Why Guillermo del Toro Wanted to Make a Disobedient Pinocchio in His Version of the Classic

TheWrap magazine: “I didn’t quite understand why he needed to be an obedient boy to be loved,” the filmmaker says

Guillermo del Toro Pinocchio
Guillermo del Toro on the set of "Pinocchio" (Netflix)

This story about “Guillermo del Toro’s Pinocchio” first appeared in a special animation section in the Awards Preview issue of TheWrap’s awards magazine.

It should come as no surprise that Guillermo del Toro has made an animated film using the stop-motion technique. The real surprise should be that it took him until 2022 to make “Guillermo del Toro’s Pinocchio,” because the filmmaker has been fascinated with the art form to the point where he started his own small stop-motion company as a teenager in Mexico City. Since then, he’s been making acclaimed films like “The Devil’s Backbone,” “Pan’s Labyrinth,” “Nightmare Alley” and the Oscar-winning “The Shape of Water,” all the while dreaming of doing his own animated feature.

And for many of those years, he also had a pretty good idea of what story he wanted to tell. “I saw (Disney’s) ‘Pinocchio’ as a very young kid, and I loved it because I found it captured how scary childhood felt to me,” he said. “But I didn’t quite understand why he needed to be an obedient boy to be loved. And then in my 20s, I started thinking that it would be great to set him against a totalitarian government. Those were sort of floaty ideas.”

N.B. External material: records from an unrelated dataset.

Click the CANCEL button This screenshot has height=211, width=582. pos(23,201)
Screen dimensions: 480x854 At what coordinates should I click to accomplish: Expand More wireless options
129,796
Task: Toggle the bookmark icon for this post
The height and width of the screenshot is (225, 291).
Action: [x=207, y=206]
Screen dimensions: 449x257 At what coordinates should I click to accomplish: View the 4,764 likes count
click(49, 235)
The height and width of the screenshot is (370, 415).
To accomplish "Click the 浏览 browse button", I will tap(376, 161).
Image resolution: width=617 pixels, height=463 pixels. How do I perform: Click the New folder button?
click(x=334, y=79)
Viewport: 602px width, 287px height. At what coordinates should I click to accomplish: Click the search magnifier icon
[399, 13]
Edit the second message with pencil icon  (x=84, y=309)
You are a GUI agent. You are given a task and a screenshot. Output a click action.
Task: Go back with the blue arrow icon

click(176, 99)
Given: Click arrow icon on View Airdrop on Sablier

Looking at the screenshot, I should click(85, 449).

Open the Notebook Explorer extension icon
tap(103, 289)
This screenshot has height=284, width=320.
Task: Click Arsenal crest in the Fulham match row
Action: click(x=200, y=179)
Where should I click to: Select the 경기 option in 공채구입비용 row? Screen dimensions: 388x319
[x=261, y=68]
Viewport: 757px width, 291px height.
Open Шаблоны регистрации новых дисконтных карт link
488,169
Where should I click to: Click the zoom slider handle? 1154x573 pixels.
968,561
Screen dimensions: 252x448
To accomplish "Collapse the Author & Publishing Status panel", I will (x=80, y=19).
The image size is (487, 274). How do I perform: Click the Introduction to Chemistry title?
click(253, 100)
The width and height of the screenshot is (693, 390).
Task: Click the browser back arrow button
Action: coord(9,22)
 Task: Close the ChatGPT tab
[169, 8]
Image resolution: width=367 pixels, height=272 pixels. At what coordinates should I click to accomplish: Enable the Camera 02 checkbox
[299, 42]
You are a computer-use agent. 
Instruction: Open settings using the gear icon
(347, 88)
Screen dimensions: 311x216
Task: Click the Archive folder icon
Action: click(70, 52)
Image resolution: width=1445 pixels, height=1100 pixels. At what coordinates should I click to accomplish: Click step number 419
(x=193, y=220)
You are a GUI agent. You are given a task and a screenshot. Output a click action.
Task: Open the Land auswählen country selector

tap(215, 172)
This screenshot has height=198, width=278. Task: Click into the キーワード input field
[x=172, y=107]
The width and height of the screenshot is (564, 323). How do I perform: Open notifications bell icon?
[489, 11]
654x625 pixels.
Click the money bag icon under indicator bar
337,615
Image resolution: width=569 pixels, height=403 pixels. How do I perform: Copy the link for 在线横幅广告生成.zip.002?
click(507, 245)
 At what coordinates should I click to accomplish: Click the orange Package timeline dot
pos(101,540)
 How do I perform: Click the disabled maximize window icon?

The floaty ideas took firmer shape when he saw illustrator Gris Grimly’s version of the character and when he enlisted stop-motion veteran Mark Gustafson (“The Fantastic Mr. Fox”) to co-direct. By the second incarnation of the screenplay, del Toro had introduced a dialogue between Pinocchio and Death, something he felt tied the film to the trials of another young protagonist.

“I thought we needed something that was a threshold for Pinocchio — something that made him a real boy not physically but spiritually,” he said. “The main character in ‘Pan’s Labyrinth’ had tests that were not physical tests, but they changed her and measured her soul.”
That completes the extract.